Meridian first-lien lenders object to new DIP request

By Caroline Salls

Pittsburgh, June 27 - Meridian Automotive Systems Inc.'s informal committee of first-lien lenders objected to the company's request for a new $75 million debtor-in-possession facility, according to a Friday filing with the U.S. Bankruptcy Court for the District of Delaware.

The lenders said Meridian is "tapped out," as it failed to obtain DIP financing last month because "unanticipated production cutbacks announced by original equipment manufacturers negatively impacted the company's earnings projections and its ability to secure the existing DIP facility."
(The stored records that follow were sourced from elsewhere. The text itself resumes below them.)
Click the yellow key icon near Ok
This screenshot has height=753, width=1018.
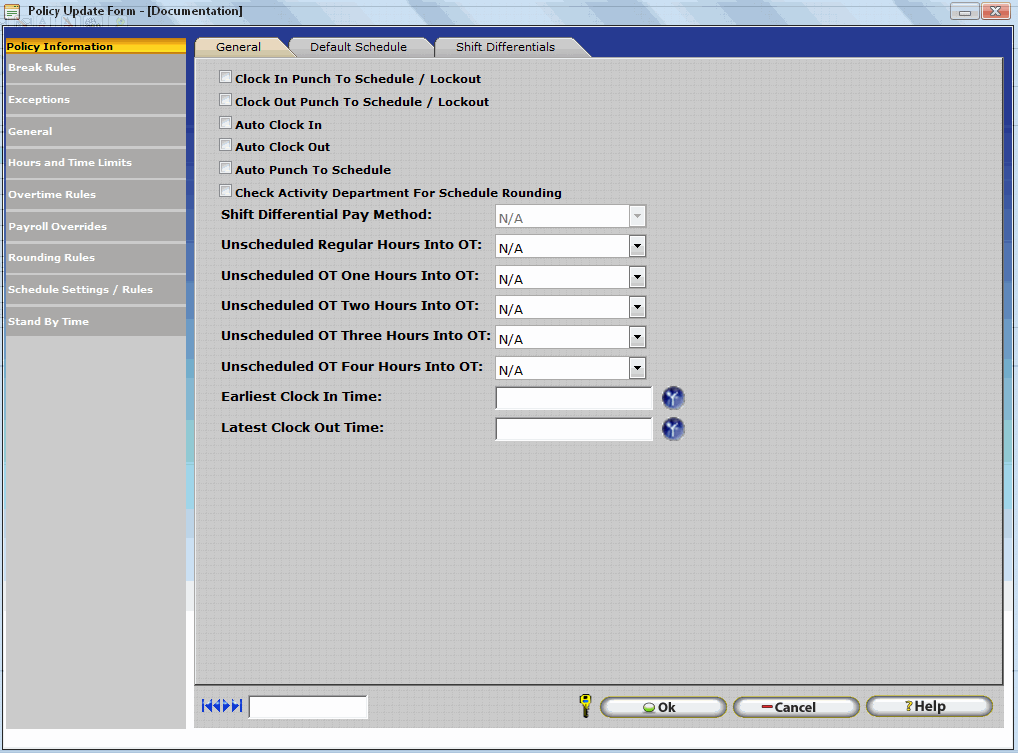point(585,706)
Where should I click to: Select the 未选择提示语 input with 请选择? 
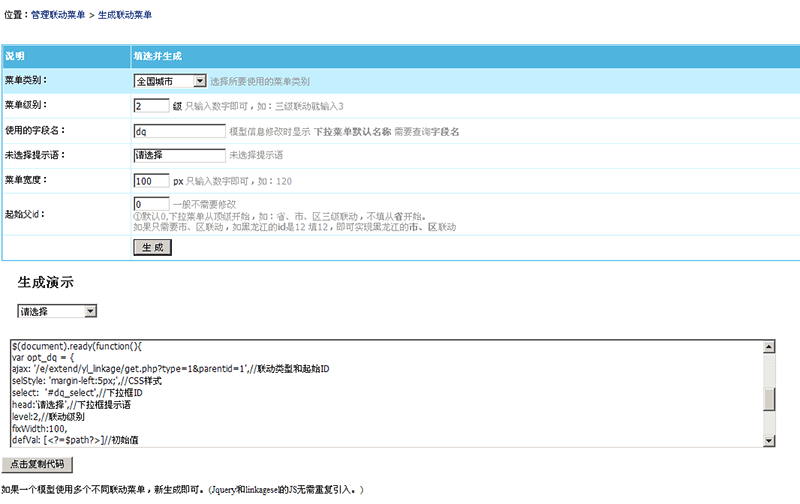[x=179, y=155]
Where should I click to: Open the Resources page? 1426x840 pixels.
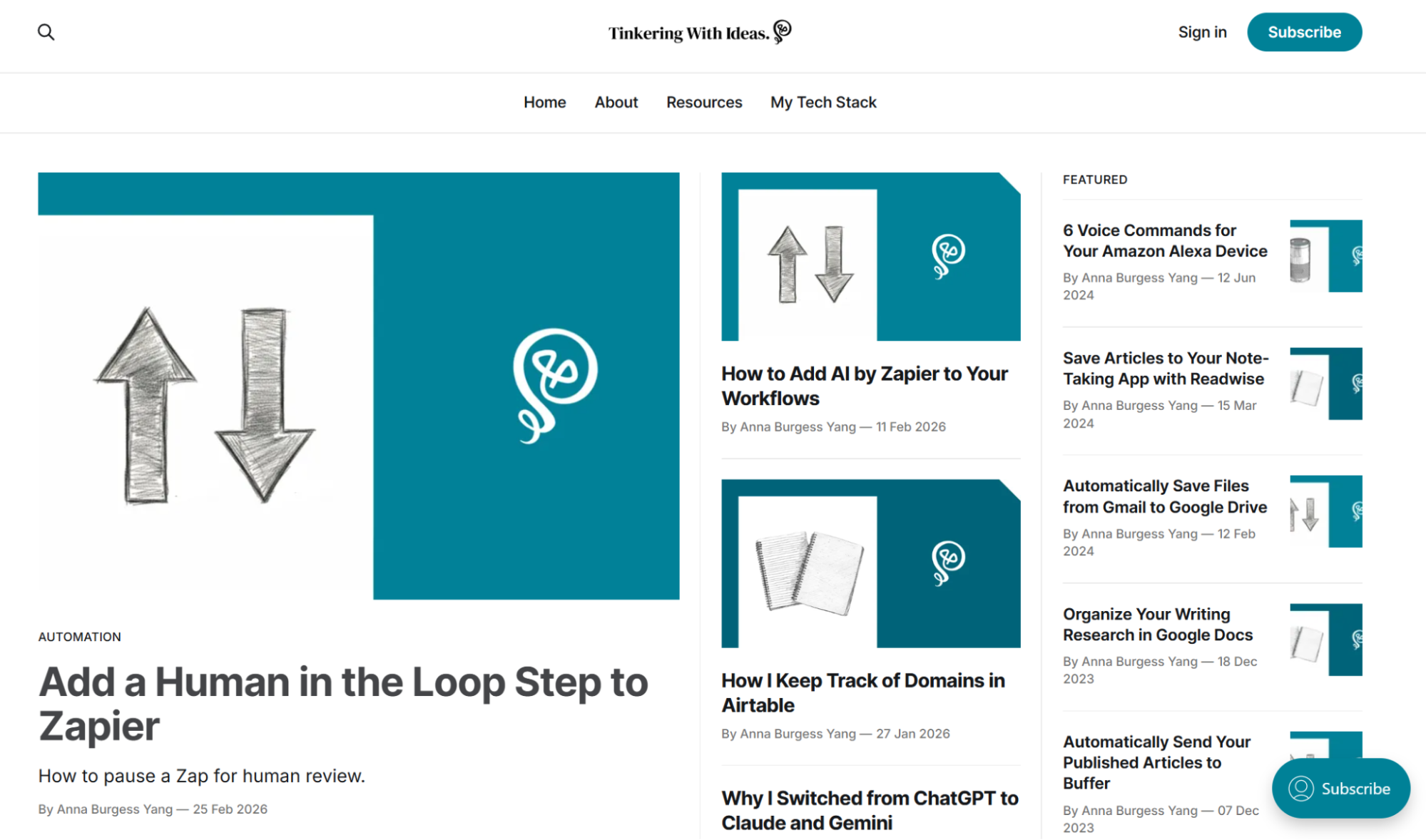(x=703, y=102)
The committee said, as a result, Meridian is "hurriedly seeking a smaller facility that will layer an additional $75 million above the first-lien debt and cavalierly subordinate the liens on which the first-lien lenders relied in extending $310 million of credit."

The first-lien lenders said this process of "priming" requires the company to compensate the secured lenders for the decline in the value of their collateral and that they receive the same level of protection negotiated pre-bankruptcy.

The committee said Meridian's new DIP agreement does neither.

A DIP approval hearing is scheduled for Wednesday.

Meridian, a Dearborn, Mich., supplier of front and rear end modules, lighting, exterior composites, console modules, instrument panels and other interior systems to automobile and truck manufacturers, filed for bankruptcy on April 26. Its Chapter 11 case number is 05-11168.